» What to do: Determine how many lines in the listing hold "computer" and give only that number.

--- --- ---

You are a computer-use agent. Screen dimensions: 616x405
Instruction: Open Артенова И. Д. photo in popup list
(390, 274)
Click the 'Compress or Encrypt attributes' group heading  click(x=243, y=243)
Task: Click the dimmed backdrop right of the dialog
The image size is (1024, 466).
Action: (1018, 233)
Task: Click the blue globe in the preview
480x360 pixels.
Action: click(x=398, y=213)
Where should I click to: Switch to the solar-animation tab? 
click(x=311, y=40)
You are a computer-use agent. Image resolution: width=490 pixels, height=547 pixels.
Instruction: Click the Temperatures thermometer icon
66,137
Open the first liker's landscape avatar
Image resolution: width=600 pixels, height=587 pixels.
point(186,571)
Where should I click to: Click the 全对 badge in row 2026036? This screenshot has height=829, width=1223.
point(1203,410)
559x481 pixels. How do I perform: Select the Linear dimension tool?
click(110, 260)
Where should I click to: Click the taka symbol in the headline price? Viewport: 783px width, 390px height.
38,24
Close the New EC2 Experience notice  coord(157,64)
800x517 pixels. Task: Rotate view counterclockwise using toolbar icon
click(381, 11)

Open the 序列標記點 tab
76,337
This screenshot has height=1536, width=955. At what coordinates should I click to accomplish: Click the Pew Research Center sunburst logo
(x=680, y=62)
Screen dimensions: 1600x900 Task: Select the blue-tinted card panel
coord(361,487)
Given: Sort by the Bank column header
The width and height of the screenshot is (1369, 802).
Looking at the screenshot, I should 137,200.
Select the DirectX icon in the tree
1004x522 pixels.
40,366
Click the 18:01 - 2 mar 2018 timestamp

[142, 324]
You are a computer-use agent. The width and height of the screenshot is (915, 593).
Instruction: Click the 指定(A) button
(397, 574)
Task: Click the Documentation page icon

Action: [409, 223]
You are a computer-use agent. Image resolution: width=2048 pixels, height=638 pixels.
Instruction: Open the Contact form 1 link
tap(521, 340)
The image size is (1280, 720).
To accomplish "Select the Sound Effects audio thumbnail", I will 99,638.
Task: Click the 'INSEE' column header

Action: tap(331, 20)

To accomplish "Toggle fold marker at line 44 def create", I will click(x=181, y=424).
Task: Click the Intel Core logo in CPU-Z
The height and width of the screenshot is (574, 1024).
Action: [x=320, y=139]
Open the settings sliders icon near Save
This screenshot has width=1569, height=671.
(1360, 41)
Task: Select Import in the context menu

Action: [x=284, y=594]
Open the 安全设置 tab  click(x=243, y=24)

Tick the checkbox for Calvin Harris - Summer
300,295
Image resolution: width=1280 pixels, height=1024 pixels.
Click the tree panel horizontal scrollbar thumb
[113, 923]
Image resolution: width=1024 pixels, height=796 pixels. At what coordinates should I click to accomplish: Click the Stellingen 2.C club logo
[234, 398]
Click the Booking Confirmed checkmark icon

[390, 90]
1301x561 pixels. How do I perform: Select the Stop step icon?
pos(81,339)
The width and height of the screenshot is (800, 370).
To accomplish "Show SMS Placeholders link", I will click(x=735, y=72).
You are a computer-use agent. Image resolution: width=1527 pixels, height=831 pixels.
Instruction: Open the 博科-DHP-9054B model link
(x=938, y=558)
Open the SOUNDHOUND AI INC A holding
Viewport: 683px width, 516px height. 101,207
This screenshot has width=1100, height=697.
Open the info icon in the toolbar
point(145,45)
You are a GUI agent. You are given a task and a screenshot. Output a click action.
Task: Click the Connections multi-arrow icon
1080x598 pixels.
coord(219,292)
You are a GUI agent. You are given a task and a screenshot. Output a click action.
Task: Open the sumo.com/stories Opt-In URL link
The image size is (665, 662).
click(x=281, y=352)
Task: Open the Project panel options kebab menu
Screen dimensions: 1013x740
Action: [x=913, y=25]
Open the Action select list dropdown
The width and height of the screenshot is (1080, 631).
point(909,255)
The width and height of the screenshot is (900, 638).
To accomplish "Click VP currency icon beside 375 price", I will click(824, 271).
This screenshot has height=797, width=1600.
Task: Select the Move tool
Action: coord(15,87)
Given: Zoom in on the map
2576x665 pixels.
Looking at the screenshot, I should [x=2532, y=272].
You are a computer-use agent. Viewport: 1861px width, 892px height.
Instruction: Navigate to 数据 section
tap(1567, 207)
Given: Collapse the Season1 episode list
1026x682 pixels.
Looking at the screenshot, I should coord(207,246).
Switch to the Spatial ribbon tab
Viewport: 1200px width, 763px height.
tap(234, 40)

--- --- ---

» Written answer: 6